START SUPPLIED DATA
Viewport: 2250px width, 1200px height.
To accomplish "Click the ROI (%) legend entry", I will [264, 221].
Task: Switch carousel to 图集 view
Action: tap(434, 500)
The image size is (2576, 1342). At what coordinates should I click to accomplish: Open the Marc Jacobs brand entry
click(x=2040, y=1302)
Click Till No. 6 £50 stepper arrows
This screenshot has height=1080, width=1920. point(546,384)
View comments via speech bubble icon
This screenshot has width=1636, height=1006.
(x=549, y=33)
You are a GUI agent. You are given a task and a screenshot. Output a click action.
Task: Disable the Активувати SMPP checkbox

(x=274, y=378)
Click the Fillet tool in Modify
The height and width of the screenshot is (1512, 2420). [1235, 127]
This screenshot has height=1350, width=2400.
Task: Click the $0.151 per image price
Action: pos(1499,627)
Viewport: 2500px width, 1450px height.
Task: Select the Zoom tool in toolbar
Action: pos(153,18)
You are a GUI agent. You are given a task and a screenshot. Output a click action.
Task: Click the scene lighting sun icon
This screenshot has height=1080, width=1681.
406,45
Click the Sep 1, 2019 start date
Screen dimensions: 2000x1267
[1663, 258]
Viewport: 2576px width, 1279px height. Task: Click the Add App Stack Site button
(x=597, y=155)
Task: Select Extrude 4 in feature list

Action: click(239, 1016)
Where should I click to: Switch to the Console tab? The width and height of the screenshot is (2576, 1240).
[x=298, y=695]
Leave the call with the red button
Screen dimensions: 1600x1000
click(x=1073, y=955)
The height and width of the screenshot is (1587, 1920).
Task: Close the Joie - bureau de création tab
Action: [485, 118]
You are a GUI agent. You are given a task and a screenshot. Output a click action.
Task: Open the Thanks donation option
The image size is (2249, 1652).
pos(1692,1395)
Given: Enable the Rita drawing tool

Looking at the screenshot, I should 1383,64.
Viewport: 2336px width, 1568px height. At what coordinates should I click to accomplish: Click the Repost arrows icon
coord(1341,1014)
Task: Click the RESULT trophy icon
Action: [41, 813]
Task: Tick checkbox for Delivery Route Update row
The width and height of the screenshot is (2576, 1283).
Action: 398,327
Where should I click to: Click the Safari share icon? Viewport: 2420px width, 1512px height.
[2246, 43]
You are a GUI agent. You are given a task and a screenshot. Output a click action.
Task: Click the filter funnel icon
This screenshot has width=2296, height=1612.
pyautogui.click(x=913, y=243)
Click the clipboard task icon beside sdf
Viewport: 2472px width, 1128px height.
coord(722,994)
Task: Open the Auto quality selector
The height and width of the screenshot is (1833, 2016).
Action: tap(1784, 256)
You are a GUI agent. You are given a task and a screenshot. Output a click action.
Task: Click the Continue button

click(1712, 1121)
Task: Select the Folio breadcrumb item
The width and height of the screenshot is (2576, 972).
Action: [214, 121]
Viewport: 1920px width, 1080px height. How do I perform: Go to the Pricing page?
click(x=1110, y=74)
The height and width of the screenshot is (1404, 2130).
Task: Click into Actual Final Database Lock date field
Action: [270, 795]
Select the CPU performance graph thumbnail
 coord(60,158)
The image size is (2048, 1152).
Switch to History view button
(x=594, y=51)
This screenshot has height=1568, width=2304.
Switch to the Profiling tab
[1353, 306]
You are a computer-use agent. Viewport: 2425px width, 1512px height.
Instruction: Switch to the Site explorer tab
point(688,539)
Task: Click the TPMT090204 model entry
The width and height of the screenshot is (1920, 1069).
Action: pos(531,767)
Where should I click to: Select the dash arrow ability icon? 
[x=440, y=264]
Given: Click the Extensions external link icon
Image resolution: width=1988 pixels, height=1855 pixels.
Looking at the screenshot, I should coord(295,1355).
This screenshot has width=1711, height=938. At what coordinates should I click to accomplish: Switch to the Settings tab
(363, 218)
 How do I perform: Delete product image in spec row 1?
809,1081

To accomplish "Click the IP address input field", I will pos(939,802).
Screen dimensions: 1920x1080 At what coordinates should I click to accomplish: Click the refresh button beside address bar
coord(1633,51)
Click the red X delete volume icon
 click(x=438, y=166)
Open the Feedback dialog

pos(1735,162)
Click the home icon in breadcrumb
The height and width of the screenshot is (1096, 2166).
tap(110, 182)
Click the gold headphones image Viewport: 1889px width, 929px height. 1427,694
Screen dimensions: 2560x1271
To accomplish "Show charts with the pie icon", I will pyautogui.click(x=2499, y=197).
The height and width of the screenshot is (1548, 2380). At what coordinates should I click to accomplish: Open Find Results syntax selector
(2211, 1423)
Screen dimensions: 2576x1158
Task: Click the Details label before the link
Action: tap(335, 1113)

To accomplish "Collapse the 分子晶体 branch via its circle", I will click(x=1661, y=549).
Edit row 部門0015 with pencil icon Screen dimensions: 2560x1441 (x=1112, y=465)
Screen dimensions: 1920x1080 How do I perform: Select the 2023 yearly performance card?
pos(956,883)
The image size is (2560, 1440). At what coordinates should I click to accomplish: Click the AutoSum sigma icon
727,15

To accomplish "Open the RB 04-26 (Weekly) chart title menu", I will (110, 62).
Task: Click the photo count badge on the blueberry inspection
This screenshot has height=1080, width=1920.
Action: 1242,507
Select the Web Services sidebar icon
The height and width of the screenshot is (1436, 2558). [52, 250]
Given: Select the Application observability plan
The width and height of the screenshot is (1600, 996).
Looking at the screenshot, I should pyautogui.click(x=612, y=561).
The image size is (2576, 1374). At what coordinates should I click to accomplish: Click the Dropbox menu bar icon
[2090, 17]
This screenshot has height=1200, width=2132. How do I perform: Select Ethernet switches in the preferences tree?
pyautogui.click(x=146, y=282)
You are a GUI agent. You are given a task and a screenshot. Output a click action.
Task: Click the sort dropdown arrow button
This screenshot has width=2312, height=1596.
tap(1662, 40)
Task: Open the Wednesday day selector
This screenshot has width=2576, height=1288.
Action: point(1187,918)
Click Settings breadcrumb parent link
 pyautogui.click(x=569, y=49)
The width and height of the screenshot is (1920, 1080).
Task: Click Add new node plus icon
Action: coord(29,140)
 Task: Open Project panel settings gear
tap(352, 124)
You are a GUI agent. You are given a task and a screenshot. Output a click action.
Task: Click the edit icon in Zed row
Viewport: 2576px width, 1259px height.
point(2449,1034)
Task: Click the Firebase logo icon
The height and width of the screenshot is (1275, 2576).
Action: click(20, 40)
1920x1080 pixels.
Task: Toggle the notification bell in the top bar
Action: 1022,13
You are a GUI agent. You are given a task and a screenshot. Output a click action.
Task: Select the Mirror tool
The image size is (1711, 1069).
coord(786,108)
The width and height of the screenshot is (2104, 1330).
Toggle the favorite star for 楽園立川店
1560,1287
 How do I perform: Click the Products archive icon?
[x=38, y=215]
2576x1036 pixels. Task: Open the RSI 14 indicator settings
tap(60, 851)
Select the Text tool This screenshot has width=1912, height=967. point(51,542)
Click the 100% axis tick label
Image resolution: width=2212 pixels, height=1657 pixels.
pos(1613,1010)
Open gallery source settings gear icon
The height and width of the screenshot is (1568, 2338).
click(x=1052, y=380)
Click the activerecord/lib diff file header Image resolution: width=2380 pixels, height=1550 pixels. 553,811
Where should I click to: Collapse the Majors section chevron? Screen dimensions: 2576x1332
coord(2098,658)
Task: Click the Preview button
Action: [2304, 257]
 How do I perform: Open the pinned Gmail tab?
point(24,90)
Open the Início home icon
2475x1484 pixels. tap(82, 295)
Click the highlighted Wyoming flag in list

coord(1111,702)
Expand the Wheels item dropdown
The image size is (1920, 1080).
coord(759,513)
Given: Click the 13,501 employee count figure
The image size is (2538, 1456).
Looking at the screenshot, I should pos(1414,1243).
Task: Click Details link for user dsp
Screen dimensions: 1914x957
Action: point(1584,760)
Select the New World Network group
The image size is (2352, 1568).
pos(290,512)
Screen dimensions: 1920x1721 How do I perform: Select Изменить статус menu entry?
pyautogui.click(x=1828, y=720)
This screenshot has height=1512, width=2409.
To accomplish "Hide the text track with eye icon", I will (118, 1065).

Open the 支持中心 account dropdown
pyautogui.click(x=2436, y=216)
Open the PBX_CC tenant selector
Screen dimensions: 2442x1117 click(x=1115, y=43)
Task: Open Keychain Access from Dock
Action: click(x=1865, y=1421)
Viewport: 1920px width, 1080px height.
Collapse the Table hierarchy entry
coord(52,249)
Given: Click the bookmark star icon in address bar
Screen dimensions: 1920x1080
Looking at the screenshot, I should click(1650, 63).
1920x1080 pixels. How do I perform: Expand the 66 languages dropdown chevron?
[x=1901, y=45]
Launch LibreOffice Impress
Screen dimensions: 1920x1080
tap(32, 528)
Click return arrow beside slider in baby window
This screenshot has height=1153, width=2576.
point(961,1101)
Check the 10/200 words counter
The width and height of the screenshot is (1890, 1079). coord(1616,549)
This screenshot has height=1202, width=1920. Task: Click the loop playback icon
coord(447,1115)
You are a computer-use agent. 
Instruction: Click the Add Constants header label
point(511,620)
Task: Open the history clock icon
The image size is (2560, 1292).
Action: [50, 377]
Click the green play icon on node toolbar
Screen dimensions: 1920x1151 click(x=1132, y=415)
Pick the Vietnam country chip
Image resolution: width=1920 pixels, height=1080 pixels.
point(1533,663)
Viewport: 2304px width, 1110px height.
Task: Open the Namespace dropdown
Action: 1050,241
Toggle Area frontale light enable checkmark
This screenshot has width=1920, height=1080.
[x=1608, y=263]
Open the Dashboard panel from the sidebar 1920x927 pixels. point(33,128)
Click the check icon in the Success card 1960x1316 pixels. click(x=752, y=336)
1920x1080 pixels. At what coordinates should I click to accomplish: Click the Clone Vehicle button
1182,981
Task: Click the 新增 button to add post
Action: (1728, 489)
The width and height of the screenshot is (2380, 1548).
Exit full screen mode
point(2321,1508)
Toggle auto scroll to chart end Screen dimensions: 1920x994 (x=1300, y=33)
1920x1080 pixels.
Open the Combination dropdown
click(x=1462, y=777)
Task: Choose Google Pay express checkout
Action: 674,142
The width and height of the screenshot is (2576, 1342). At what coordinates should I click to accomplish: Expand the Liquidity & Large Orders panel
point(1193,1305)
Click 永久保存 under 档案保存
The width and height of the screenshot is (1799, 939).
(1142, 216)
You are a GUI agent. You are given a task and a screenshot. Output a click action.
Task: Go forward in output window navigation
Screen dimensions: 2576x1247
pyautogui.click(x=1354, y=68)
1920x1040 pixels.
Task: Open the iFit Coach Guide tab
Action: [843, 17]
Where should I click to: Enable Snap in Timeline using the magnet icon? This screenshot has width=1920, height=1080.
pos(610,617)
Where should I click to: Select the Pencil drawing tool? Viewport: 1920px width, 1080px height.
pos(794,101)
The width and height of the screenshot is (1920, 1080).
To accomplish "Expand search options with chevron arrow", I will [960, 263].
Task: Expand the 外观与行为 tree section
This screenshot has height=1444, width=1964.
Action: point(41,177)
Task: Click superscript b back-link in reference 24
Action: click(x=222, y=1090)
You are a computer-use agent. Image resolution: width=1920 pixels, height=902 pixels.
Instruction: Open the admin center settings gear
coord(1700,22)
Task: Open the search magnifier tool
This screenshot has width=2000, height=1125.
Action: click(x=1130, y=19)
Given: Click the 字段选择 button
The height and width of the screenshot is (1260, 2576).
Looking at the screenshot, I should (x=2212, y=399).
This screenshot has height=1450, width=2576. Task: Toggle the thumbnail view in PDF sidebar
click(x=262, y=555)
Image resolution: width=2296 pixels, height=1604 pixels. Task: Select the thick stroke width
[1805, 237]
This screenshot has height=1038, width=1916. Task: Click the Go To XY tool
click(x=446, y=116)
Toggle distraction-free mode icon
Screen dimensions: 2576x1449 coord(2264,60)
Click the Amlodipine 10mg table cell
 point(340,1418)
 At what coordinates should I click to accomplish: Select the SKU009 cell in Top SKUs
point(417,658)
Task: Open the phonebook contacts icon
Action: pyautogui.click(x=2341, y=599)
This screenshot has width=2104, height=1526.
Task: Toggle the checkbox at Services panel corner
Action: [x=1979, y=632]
END SUPPLIED DATA
**EXERCISE BRIEF:**
Above are the records; copy exactly the lines from the line with "Task: Open the Thanks donation option" through the line with "Task: Click the TPMT090204 model entry", both included.

**TASK RESPONSE:**
Task: Open the Thanks donation option
The image size is (2249, 1652).
pos(1692,1395)
Given: Enable the Rita drawing tool

Looking at the screenshot, I should 1383,64.
Viewport: 2336px width, 1568px height. At what coordinates should I click to accomplish: Click the Repost arrows icon
coord(1341,1014)
Task: Click the RESULT trophy icon
Action: [41, 813]
Task: Tick checkbox for Delivery Route Update row
The width and height of the screenshot is (2576, 1283).
Action: 398,327
Where should I click to: Click the Safari share icon? Viewport: 2420px width, 1512px height.
[2246, 43]
You are a GUI agent. You are given a task and a screenshot. Output a click action.
Task: Click the filter funnel icon
This screenshot has width=2296, height=1612.
pyautogui.click(x=913, y=243)
Click the clipboard task icon beside sdf
Viewport: 2472px width, 1128px height.
coord(722,994)
Task: Open the Auto quality selector
The height and width of the screenshot is (1833, 2016).
Action: tap(1784, 256)
You are a GUI agent. You are given a task and a screenshot. Output a click action.
Task: Click the Continue button

click(1712, 1121)
Task: Select the Folio breadcrumb item
The width and height of the screenshot is (2576, 972).
Action: [214, 121]
Viewport: 1920px width, 1080px height. How do I perform: Go to the Pricing page?
click(x=1110, y=74)
The height and width of the screenshot is (1404, 2130).
Task: Click into Actual Final Database Lock date field
Action: [270, 795]
Select the CPU performance graph thumbnail
 coord(60,158)
The image size is (2048, 1152).
Switch to History view button
(x=594, y=51)
This screenshot has height=1568, width=2304.
Switch to the Profiling tab
[1353, 306]
You are a computer-use agent. Viewport: 2425px width, 1512px height.
Instruction: Switch to the Site explorer tab
point(688,539)
Task: Click the TPMT090204 model entry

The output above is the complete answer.